Kubu Tia Rahmania Bongkar Kejanggalan Tudingan Gelembungkan Suara, Sebut Keputusan Mahkamah PDIP Langgar Prosedur
Kubu Tia menilai tudingan menggelembungkan suara saat Pemilu 2024 yang menjadi dalih pemecatan janggal.
Kubu Tia Rahmania mempertanyakan keputusan mahkamah PDI Perjuangan yang memecatnya sebagai kader berujung batal dilantik sebagai anggota DPR terpilih dari Dapil I Banten tersebut.
Kubu Tia menilai tudingan menggelembungkan suara saat Pemilu 2024 yang menjadi dalih pemecatan janggal.

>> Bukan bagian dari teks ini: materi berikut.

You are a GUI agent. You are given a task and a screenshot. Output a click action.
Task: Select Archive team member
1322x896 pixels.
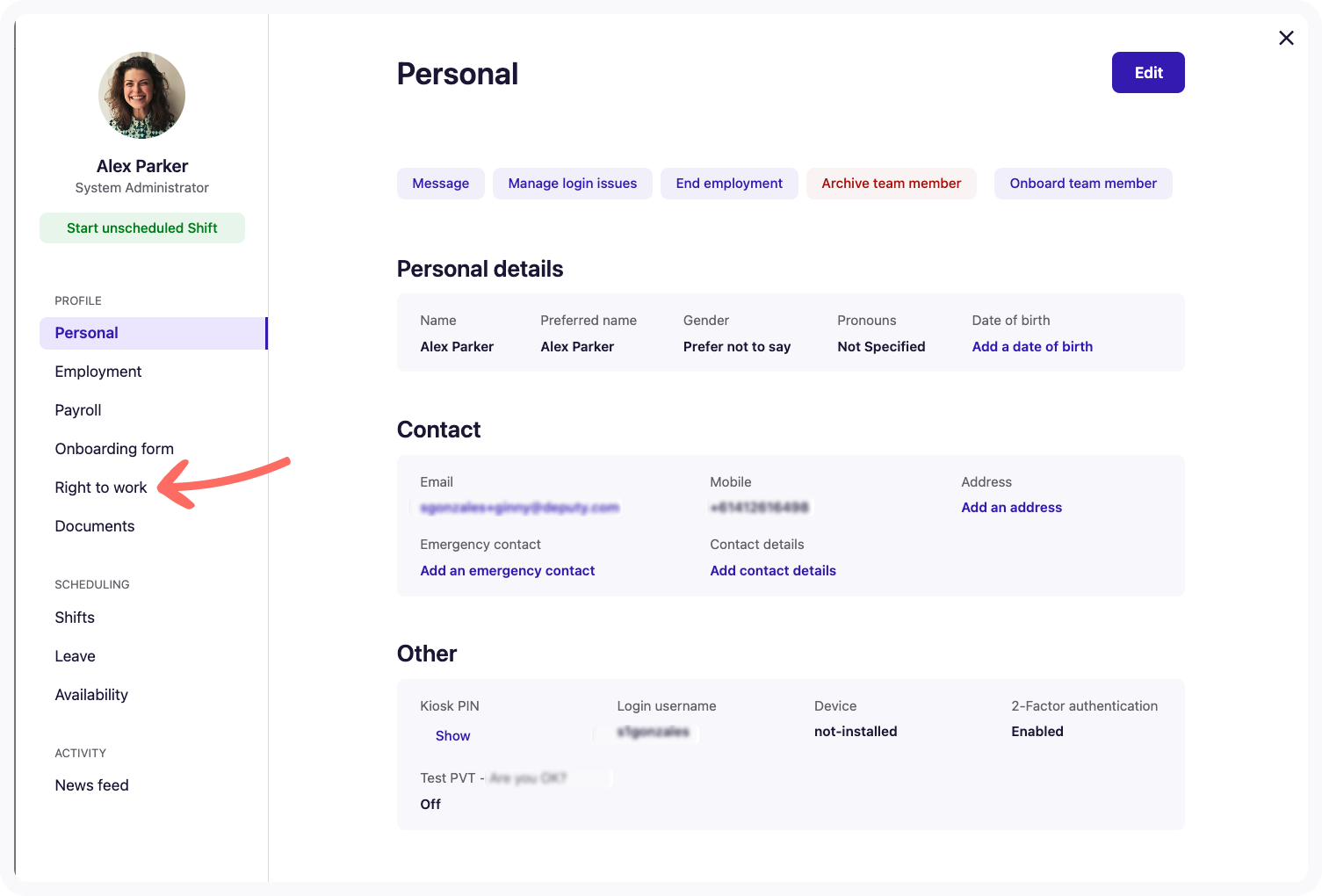[x=891, y=184]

- Blak-blakan Perlawanan Tia Rahmania hingga Singgung Ketum PDIP Megawati
- Dipecat PDIP karena Diduga Gelembungkan Suara di Pileg 2024, Tia Rahmania Datangi Bareskrim Polri
- PDIP Bakal Hadapi Tia Rahmania Jika Melawan karena Dipecat
- Profil Tia Rahmania, Mantan Dekan Dipecat PDIP dan Batal jadi Anggota DPR
Kuasa hukum Tia, Jupryanto Purba mengungkapkan kliennya dituding menggelembungkan suara hingga memperoleh ribuan pada Pemilu 2024 lalu. Tudingan itu membuat Tia batal dilantik sebagai anggota DPR RI dan digantikan caleg PDI Perjuangan lainnya Bonie Triyana.
"Kalau kita lihat pertimbangan mahkamah partai disitukan dikatakan bu Tia ada mengambil suara Hasbi 51, suara partai 10, 251, suara partai 10, tapi dalam amar putusan mengatakan bu Tia melakukan penggelembungan suara 1.600 sekitar itu," kata Purba di Bareskrim Polri, Jakarta Selatan, Jumat (27/9).

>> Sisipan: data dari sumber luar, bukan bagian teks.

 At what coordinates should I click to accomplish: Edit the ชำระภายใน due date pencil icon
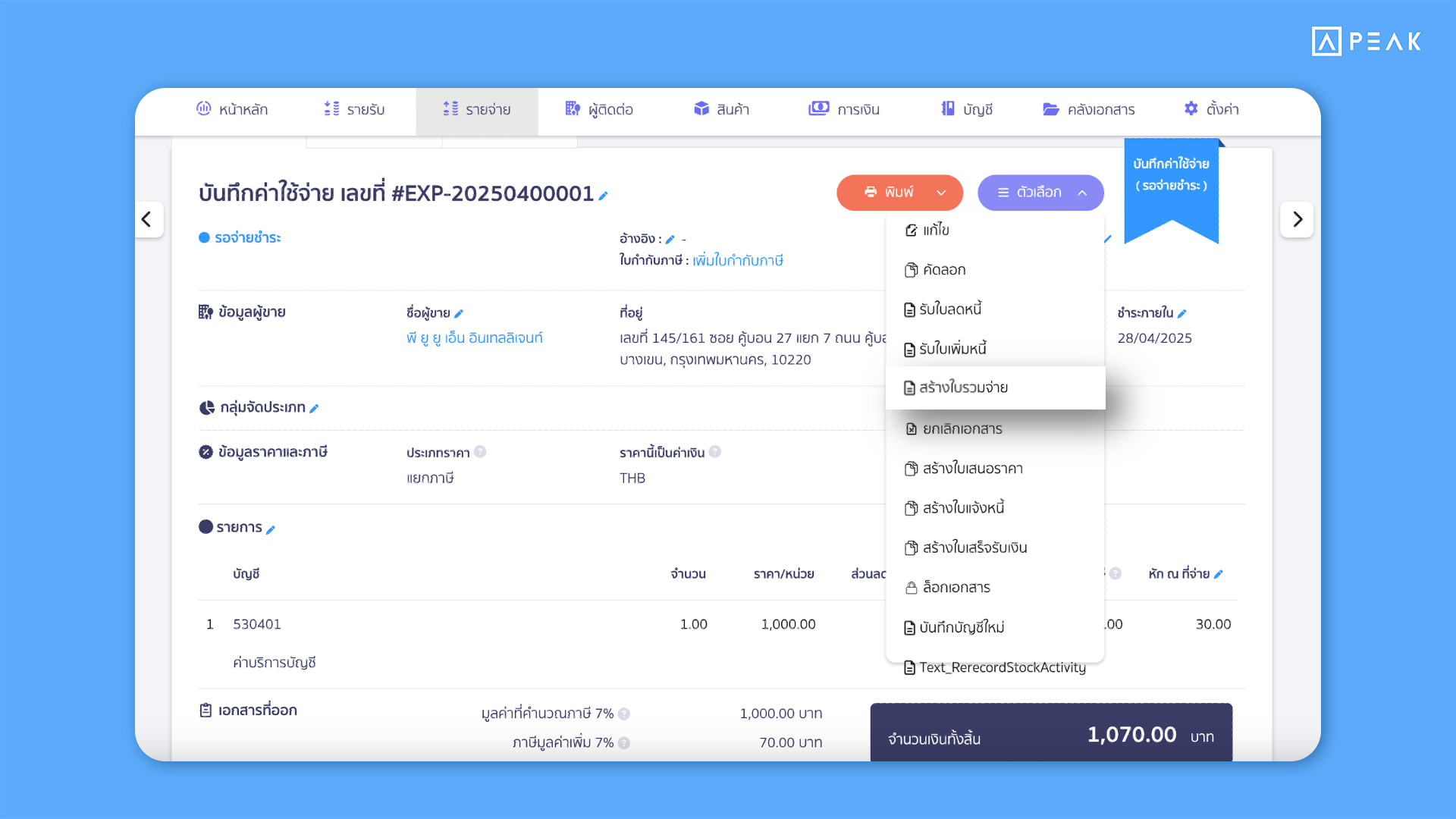(x=1181, y=314)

Menurut Purba, tudingan penggelembungan suara itu janggal. Terlebih dikatakan Purba, proses pembatalan Tia sebagai anggota DPR terpilih cacat prosedur. Sebab menurut Purba, proses pembatalan Tia semestinya terlebih dahulu dilakukan Bawaslu RI, lalu dilanjutkan pihak KPU RI. Namun kenyataannya, Purba mengatakan, pihak partai langsung memecat Tia dan berkoodinasi dengan pihak KPU untuk digantikan Bonie.
"Kalau kita lihat UU partai politik pasal 32 sama 33, tidak ada kewenangan partai. Lihat penjelasannya terkait penggelembungan suara. Nah di dalam peraturan partai yang kita lihat penjelasan dan pertimbangan, dilihat di situ perselisihan, selisih, itu yang diperhitungkan. Bukan menyatakan seseorang itu melakukan kejahatan penggelembungan suara. Mahkamah partai tidak berhak melakukan itu," tegas Purba.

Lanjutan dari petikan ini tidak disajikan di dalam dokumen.